Source: Zhao Wei Macro Exploration

Author: Zhao Wei Yang Fei (Zhao Wei is the Chief Economist of Kaiyuan Securities and a director of the China Chief Economist Forum)

Zhao Wei: Bearish on the US economy? It's too early

Report highlights

The reduction of fiscal issuance, the decline in PMI and the "falling and falling" interest rate of 10Y US bonds have frequently appeared in the voice of bearish US economy. What is the real growth momentum of the US economy, and what is the direction of the future? Thematic analysis for reference.

A question: Will the reduction of fiscal money lead to a sharp decline in the US economy? No

The massive fiscal stimulus imposed after the pandemic has led to a significant decline in the impact on the US private sector balance sheet and has driven sustained rapid economic recovery. Taking history as a mirror, due to the greater impact on the balance sheet of the private sector, fiscal stimulus will often affect the recovery process of the economy out of recession.
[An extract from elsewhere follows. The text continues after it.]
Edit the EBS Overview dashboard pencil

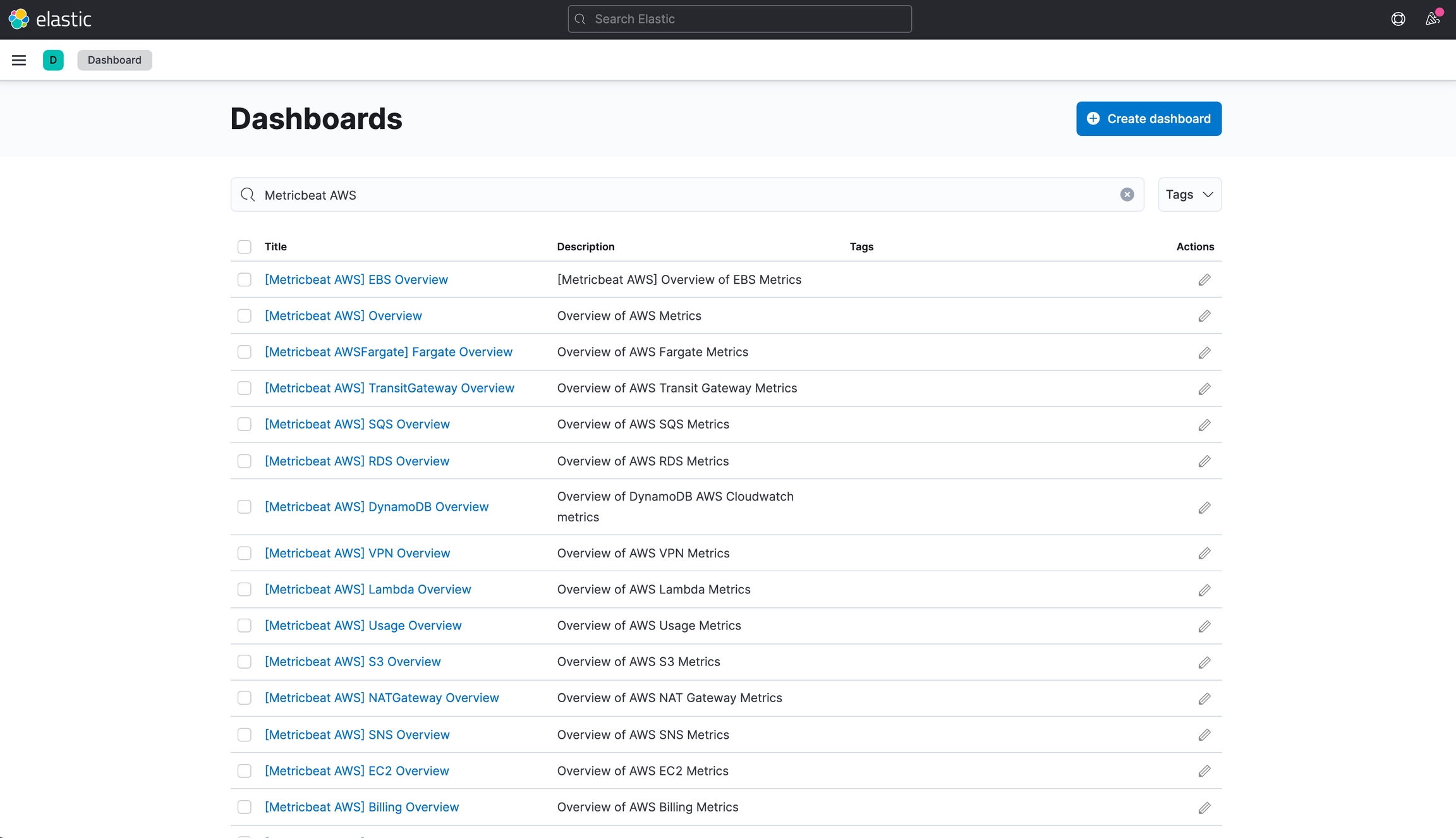click(1204, 280)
Benefiting from the large-scale fiscal stimulus after the epidemic, the debt repayment pressure of US residents has dropped to a record low, supporting the economy to quickly stop falling and rebound.

Rapidly growing compensation incomes, along with higher savings levels, could help keep the U.S. private sector balance sheet healthy in the future. Although the fiscal payment is nearing the end, the rapid economic repair has led to the rapid growth of the salary income of US residents, supporting the level of total income to continue to be much higher than the historical trend line. The balance sheet of residents' health is also reflected in the "labor shortage" of AMERICAN companies, because there is no shortage of money, etc., and some residents have been reluctant to work.

Second question: The end of the replenishment will drag the economy into recession? Actual inventories are low and replenishment is far from over

Contrary to the information released by the sharp year-on-year increase in nominal inventories, in the past two quarters, the actual inventory in the United States has been widened and continued to dematerialize due to the widening gap between supply and demand. Soaring prices and a low base in 2020 have raised year-over-year readings of U.S. nominal inventories to high. However, this does not represent a true inventory change in the United States. Due to the sharp expansion of demand and insufficient domestic production capacity, the actual inventory level in the United States continued to decline in the first and second quarters, which was destocked and non-replenished.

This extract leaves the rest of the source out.